[Task to complete]: Although the records contain pictures, print none of them; print exactly the lines from the one with "You are a computer-use agent. The" through the last line.

[Extracted data entries]:
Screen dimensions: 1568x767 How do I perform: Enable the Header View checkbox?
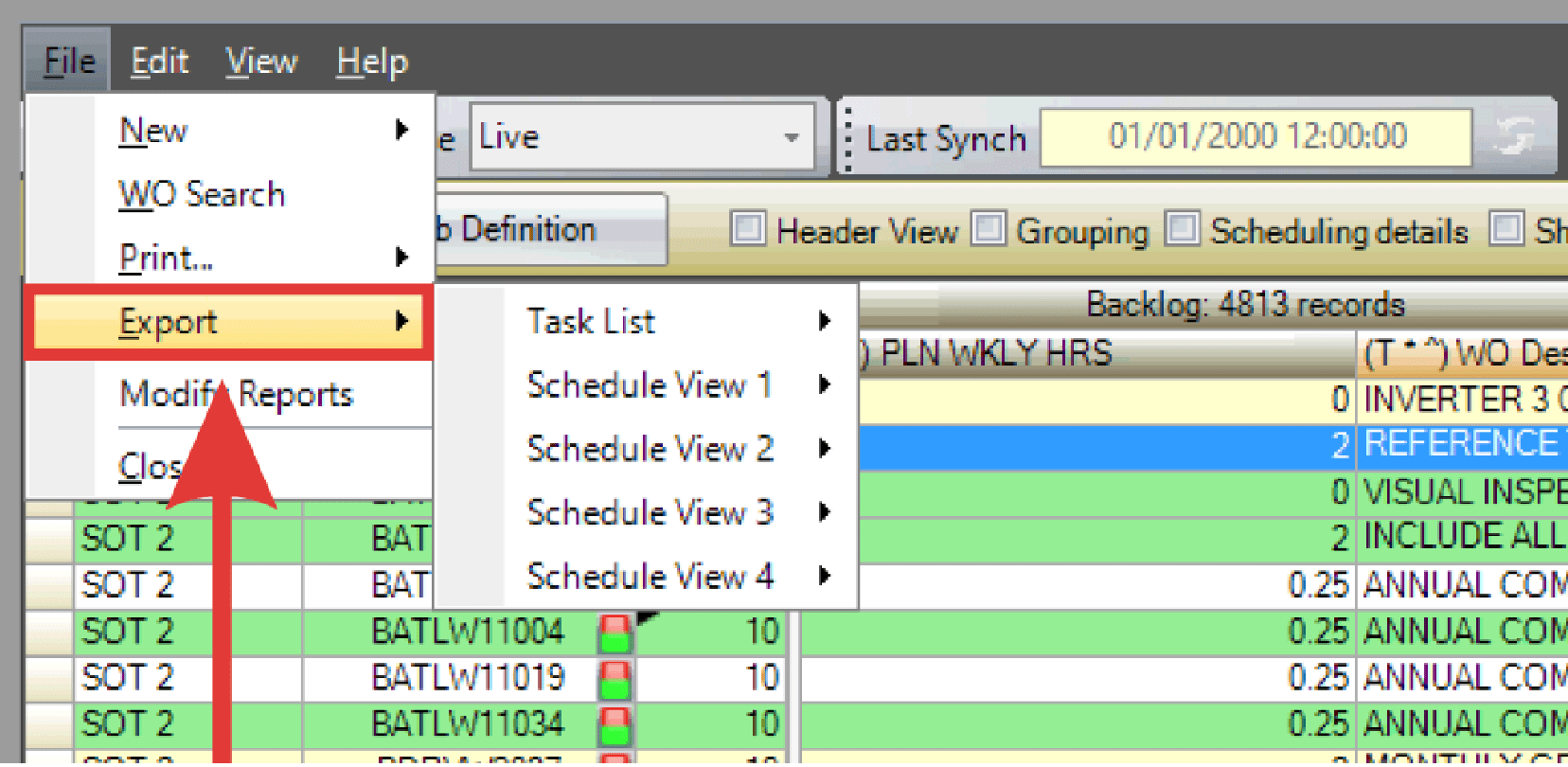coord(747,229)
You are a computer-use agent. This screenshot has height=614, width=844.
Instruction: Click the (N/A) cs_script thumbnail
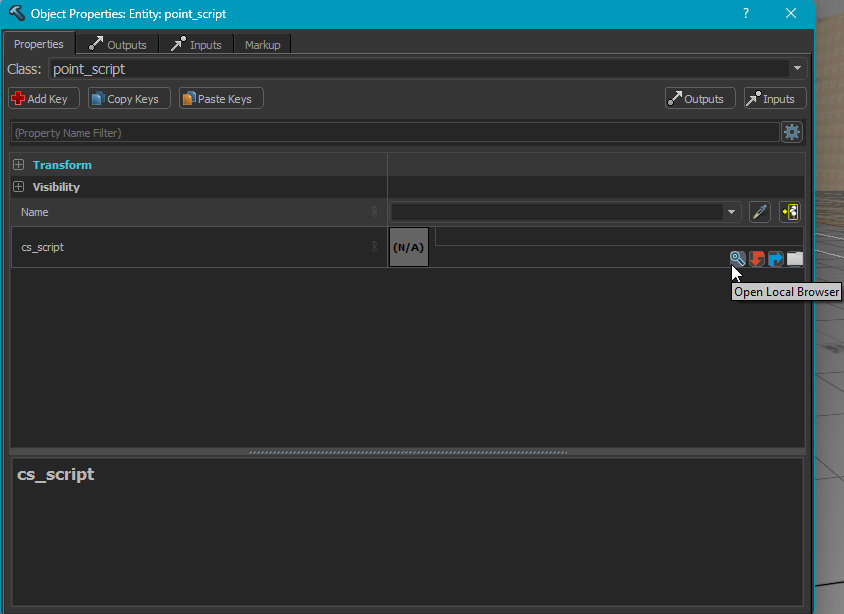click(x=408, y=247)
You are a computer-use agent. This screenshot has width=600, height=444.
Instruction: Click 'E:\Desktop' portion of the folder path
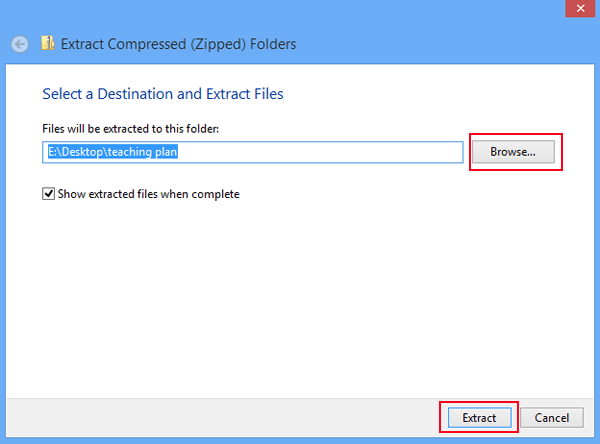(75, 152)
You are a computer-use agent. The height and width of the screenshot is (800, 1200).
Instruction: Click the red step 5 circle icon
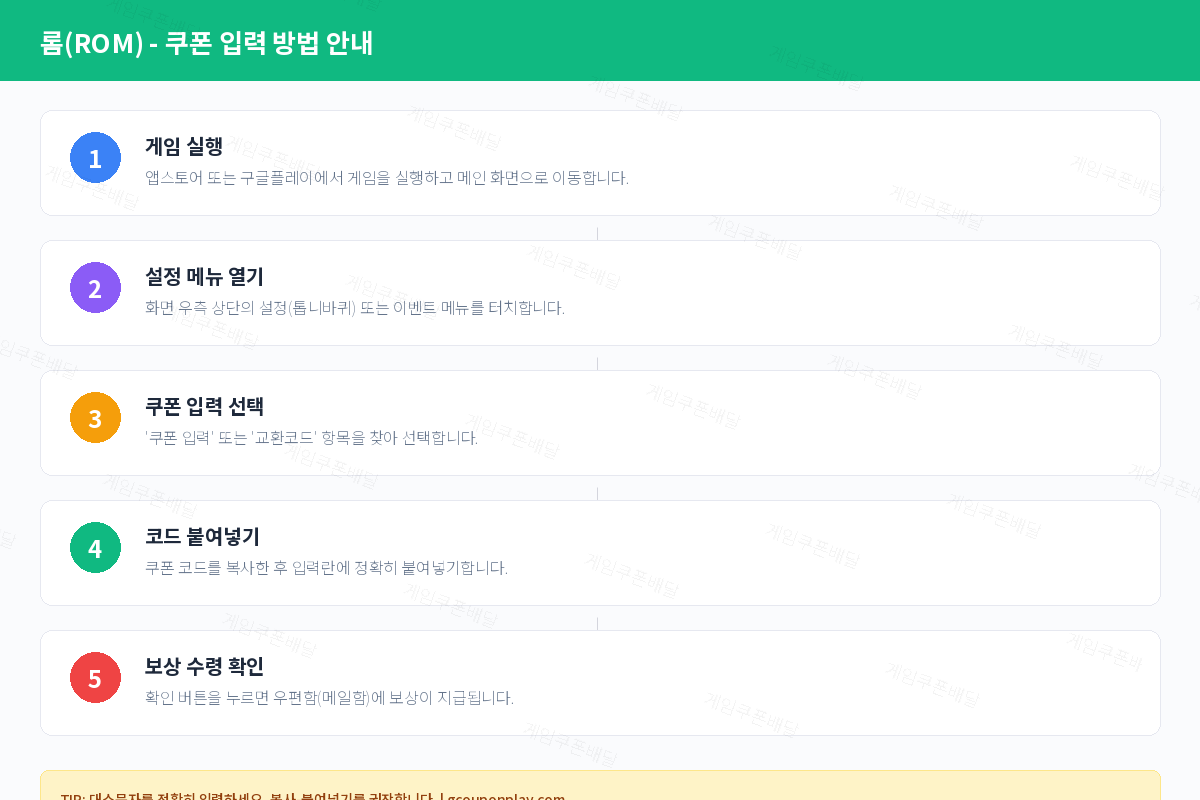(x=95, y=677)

[Response area]:
You are a computer-use agent. The height and width of the screenshot is (800, 1200).
Instruction: Click the red step 5 circle icon
(x=95, y=677)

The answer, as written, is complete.